┌─ GIVEN RECORDS

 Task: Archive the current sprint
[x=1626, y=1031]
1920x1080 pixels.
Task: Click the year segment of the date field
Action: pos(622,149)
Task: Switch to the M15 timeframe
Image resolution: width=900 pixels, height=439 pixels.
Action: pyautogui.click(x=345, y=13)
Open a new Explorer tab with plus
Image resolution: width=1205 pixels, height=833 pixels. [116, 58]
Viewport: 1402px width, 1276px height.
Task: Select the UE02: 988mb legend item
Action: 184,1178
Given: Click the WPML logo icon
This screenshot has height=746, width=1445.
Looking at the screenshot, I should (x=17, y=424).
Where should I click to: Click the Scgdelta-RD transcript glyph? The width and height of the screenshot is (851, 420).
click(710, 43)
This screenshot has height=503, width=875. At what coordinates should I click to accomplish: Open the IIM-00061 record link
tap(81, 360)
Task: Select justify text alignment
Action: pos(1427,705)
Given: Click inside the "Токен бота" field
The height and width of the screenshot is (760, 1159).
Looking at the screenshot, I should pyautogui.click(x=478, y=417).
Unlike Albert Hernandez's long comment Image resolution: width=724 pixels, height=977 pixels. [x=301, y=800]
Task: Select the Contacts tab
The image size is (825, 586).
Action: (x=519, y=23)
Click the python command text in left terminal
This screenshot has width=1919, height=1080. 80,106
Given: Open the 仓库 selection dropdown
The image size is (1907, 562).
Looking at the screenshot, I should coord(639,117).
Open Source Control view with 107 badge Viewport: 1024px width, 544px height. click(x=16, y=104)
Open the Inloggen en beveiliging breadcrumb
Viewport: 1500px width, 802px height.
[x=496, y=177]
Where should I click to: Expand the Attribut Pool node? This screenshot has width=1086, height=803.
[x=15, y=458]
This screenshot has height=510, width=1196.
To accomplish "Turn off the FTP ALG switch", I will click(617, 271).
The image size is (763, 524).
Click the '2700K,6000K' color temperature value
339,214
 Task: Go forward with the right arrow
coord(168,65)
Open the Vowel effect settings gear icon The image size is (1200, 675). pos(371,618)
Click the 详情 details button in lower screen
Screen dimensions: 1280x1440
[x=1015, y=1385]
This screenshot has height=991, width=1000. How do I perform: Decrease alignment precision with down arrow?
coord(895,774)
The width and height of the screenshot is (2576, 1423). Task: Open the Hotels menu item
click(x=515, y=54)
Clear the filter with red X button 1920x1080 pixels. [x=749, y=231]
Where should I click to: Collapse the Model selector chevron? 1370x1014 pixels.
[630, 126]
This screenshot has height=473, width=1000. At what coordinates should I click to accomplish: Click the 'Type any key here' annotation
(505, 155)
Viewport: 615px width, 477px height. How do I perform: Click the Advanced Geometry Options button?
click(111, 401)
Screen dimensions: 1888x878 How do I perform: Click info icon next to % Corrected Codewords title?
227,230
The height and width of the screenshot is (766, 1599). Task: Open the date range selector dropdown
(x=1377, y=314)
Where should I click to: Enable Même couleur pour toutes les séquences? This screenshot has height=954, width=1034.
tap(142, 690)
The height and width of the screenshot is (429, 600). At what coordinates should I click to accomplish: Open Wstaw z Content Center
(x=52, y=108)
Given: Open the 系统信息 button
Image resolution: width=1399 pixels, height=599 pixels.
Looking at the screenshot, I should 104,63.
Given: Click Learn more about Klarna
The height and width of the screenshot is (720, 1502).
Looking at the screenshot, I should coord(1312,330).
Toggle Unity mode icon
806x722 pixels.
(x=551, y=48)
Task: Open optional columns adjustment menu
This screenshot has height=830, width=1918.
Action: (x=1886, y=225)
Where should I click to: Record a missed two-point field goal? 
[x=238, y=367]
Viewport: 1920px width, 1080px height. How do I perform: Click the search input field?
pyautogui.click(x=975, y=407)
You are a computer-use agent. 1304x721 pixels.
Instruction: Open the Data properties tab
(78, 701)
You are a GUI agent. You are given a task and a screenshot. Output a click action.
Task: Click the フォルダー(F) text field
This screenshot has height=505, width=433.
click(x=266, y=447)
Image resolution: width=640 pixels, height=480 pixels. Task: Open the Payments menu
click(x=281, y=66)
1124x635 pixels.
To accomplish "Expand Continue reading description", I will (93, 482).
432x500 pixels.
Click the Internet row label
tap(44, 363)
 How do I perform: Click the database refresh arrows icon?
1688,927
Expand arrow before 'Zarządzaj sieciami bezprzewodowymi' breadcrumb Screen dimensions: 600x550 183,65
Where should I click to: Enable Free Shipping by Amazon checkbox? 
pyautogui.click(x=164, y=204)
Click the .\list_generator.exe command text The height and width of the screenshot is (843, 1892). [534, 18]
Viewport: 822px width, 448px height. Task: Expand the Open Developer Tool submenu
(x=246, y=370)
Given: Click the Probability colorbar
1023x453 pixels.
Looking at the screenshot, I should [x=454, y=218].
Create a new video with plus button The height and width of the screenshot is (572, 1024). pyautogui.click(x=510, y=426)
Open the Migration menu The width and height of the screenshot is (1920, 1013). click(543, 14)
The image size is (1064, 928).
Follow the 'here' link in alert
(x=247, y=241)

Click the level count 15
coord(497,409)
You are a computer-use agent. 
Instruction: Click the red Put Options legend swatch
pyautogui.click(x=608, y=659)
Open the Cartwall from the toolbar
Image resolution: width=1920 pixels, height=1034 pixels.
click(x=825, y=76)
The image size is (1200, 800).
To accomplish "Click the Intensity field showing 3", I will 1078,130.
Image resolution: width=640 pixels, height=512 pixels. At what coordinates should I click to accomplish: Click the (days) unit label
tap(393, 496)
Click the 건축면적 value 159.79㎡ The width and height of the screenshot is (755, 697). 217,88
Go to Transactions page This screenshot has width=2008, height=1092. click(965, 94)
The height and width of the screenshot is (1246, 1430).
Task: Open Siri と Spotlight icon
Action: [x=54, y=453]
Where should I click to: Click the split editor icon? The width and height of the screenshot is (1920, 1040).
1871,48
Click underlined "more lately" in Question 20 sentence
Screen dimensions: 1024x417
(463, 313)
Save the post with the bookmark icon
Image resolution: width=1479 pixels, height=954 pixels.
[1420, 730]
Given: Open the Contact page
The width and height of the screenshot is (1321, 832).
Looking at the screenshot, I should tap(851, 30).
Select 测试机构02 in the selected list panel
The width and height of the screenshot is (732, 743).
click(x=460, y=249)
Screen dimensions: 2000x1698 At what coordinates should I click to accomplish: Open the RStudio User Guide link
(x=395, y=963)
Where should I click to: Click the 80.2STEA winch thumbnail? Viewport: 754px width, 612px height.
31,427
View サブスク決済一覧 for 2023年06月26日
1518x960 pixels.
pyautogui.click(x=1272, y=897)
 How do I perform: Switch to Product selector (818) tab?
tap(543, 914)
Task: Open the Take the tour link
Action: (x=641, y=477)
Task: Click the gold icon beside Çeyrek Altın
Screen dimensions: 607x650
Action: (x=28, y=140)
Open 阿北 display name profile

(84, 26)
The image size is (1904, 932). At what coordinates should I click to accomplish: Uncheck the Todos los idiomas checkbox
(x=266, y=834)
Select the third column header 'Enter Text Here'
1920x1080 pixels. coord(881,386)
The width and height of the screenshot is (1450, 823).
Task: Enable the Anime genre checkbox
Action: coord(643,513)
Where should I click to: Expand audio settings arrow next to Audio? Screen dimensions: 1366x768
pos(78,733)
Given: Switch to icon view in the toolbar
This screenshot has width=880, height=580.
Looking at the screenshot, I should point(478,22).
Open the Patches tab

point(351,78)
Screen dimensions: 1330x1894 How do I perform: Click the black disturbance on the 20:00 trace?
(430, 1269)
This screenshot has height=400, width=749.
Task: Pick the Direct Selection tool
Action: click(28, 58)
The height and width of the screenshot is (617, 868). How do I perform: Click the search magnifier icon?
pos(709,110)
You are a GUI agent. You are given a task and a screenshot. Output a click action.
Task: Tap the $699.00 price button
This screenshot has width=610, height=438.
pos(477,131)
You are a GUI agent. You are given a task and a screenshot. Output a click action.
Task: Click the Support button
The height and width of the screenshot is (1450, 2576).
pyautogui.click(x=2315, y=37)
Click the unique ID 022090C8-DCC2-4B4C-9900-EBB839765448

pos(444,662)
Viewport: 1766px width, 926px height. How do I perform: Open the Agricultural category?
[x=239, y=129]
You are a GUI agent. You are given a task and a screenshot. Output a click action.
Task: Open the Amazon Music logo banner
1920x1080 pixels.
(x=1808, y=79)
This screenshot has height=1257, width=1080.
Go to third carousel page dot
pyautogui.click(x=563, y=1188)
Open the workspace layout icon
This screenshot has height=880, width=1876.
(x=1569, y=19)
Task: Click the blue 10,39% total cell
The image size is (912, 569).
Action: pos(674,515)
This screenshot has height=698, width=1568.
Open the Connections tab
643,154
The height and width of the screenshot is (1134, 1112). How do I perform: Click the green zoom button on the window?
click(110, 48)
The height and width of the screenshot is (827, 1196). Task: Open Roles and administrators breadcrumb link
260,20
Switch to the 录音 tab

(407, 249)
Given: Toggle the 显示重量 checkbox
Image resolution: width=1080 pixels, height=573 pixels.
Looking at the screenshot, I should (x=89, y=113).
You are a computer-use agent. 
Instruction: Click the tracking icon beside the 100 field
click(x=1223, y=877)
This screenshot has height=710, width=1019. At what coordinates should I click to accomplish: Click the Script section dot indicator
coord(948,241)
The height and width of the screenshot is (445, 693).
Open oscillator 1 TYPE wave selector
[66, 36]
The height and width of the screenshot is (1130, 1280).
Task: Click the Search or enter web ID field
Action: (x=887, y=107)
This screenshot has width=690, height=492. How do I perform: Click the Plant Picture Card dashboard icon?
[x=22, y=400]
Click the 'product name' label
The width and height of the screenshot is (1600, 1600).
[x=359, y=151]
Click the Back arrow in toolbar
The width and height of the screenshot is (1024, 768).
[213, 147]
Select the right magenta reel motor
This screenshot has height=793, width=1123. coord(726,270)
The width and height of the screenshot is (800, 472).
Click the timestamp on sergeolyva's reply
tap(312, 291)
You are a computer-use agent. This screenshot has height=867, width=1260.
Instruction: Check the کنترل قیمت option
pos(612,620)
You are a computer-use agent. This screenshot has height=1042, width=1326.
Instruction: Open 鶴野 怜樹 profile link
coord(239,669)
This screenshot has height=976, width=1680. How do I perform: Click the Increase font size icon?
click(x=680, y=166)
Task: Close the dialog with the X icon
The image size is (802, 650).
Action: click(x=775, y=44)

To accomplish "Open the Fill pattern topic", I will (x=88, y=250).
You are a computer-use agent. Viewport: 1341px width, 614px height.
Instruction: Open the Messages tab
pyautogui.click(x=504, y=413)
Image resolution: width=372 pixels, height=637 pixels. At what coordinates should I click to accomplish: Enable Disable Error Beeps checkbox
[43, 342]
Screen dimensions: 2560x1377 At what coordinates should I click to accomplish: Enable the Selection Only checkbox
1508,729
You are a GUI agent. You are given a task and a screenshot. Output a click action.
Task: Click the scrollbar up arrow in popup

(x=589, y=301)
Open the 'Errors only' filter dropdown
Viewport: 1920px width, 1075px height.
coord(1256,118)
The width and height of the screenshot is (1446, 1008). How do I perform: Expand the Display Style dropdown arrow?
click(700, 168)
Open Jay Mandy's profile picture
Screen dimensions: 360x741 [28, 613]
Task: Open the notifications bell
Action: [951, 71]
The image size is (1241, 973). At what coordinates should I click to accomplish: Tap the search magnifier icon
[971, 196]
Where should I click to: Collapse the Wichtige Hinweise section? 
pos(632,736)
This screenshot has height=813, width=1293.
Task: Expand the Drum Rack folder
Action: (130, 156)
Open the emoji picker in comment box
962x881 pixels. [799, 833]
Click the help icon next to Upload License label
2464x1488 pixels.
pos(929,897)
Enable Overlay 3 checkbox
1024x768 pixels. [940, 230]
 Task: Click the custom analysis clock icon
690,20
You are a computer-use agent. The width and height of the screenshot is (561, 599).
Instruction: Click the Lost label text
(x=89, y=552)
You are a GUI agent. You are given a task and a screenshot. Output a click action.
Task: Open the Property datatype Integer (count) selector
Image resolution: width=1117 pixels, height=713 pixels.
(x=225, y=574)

└─

**TO BE DONE**
Extract the lines verbatim, starting at the line with "This screenshot has height=1257, width=1080." and continuing up to and including the line with "click(x=1223, y=877)".

**THE RESULT**
This screenshot has height=1257, width=1080.
Go to third carousel page dot
pyautogui.click(x=563, y=1188)
Open the workspace layout icon
This screenshot has height=880, width=1876.
(x=1569, y=19)
Task: Click the blue 10,39% total cell
The image size is (912, 569).
Action: pos(674,515)
This screenshot has height=698, width=1568.
Open the Connections tab
643,154
The height and width of the screenshot is (1134, 1112). How do I perform: Click the green zoom button on the window?
click(110, 48)
The height and width of the screenshot is (827, 1196). Task: Open Roles and administrators breadcrumb link
260,20
Switch to the 录音 tab

(407, 249)
Given: Toggle the 显示重量 checkbox
Image resolution: width=1080 pixels, height=573 pixels.
Looking at the screenshot, I should (x=89, y=113).
You are a computer-use agent. 
Instruction: Click the tracking icon beside the 100 field
click(x=1223, y=877)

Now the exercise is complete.